Reproduce word for word the passage of the U-Boot mailing list thread that runs from "All of lore.kernel.org" up to and including "(permalink / raw)".
*** Source text ***
All of lore.kernel.org
 help / color / mirror / Atom feed
* [U-Boot] [PATCH] PowerPC MPC85xx: don't hang on read exception
@ 2009-03-13 22:20 Andrew Klossner
  2009-03-16  4:28 ` Liu Dave-R63238
  0 siblings, 1 reply; 6+ messages in thread
From: Andrew Klossner @ 2009-03-13 22:20 UTC (permalink / raw)
  To: u-boot

> In fact. u-boot has some support for these error events, check the
> cpu/mpc85xx/interrupts, 8548cds, 8544ds board file and drivers/pci
> /fsl-pci...c. beside they has not good framework.

Yes, that's a start.

The interrupts should be configured as critical so that the processor
doesn't hang when core_fault_in* is asserted while MSR[EE] == 0.

iivpr0, iidr0, and l2errinten need to be set up to take interrupts on
L2 cache errors.  We've seen perhaps a dozen such errors since we
started using these chips.

err_int_en is only set up for MPC8536DS, MPC8572DS, and MPC8610HPCD.
*** End of Source text ***
*** Information supplied ***
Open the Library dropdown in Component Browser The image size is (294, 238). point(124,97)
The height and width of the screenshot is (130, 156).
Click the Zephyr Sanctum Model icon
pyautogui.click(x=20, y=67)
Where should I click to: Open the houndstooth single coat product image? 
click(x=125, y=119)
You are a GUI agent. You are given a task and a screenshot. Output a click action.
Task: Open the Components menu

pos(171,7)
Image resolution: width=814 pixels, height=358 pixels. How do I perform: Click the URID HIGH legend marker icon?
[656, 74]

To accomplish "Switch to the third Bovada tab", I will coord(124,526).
*** End of Information supplied ***
*** Information supplied ***
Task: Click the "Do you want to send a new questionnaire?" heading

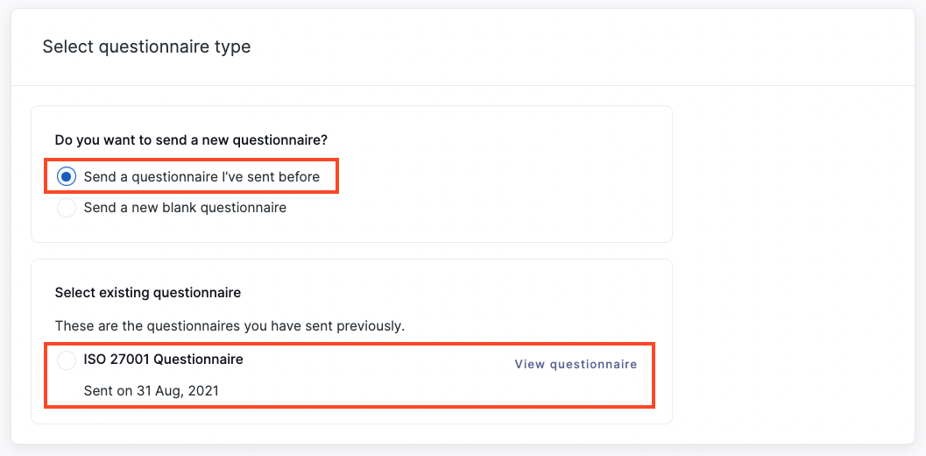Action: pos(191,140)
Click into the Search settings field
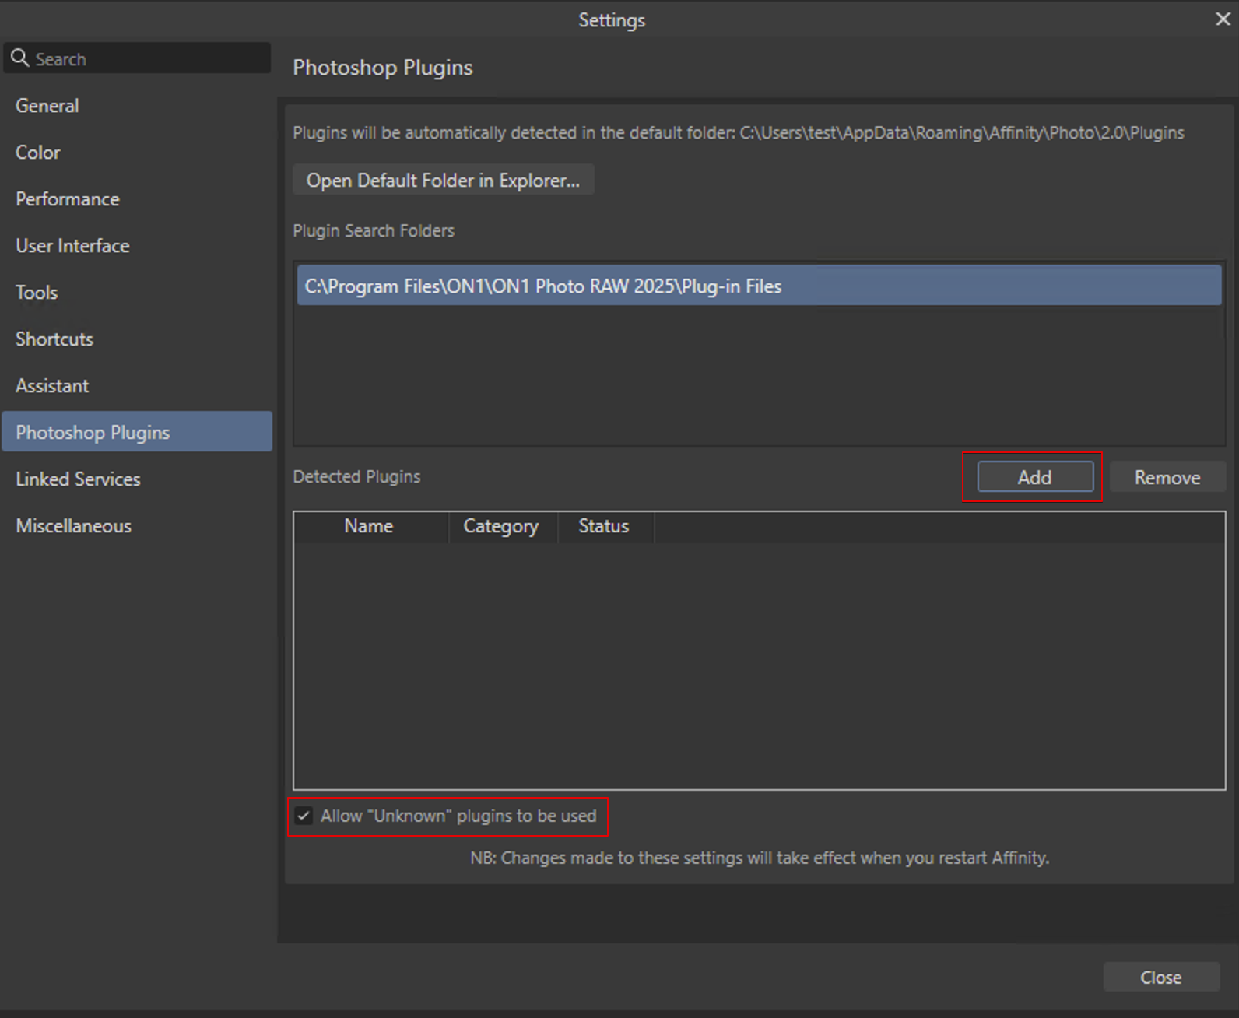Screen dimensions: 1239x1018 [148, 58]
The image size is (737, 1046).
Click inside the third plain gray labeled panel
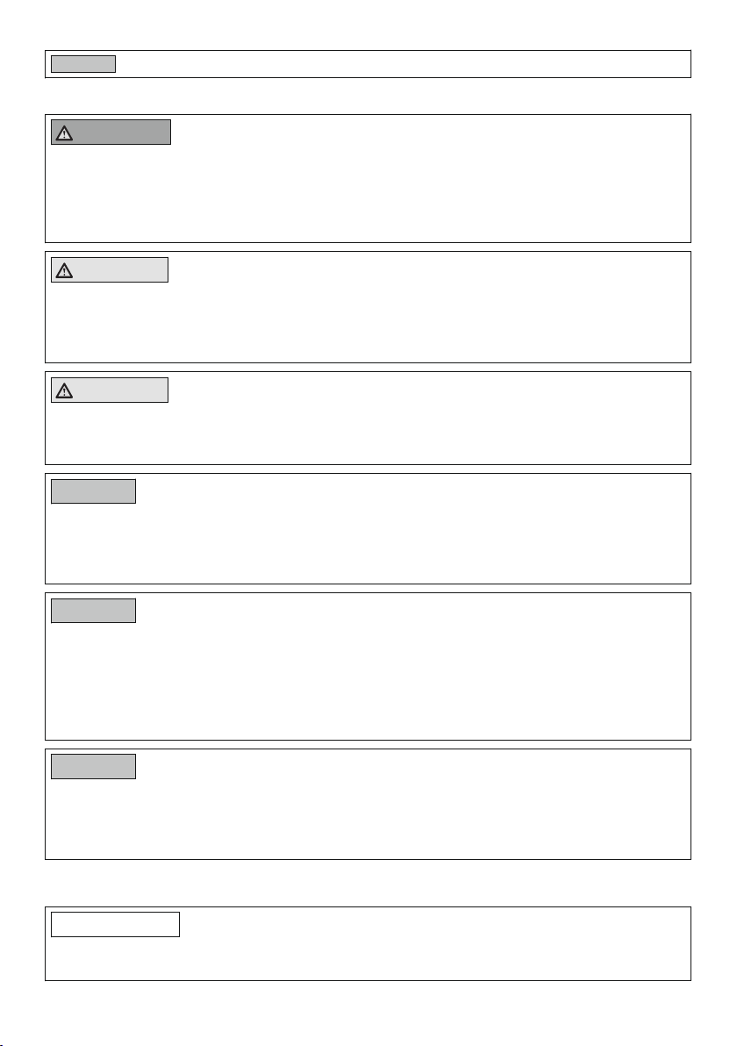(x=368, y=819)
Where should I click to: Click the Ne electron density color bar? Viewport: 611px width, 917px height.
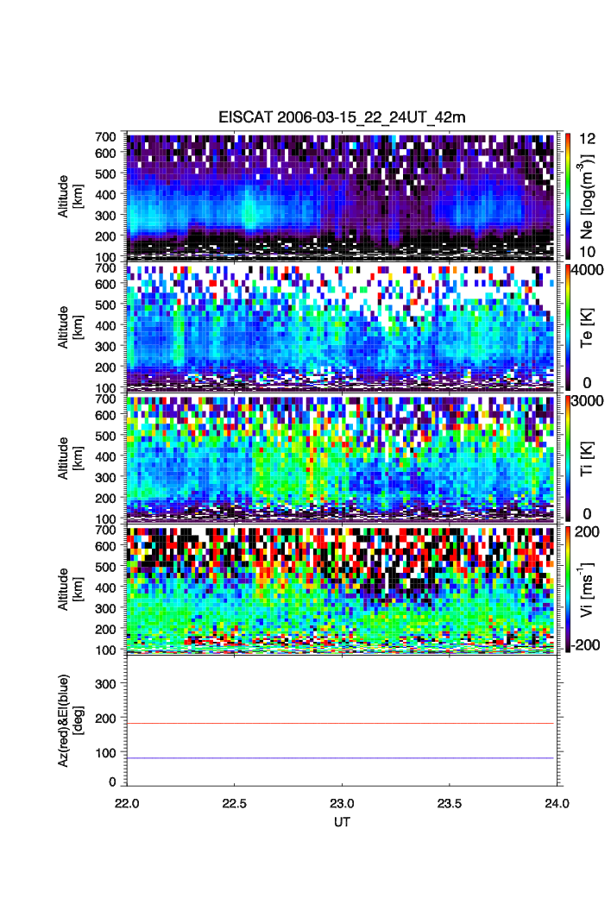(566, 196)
*** End of Information supplied ***
(Solution for this task)
All of lore.kernel.org
 help / color / mirror / Atom feed
* [U-Boot] [PATCH] PowerPC MPC85xx: don't hang on read exception
@ 2009-03-13 22:20 Andrew Klossner
  2009-03-16  4:28 ` Liu Dave-R63238
  0 siblings, 1 reply; 6+ messages in thread
From: Andrew Klossner @ 2009-03-13 22:20 UTC (permalink / raw)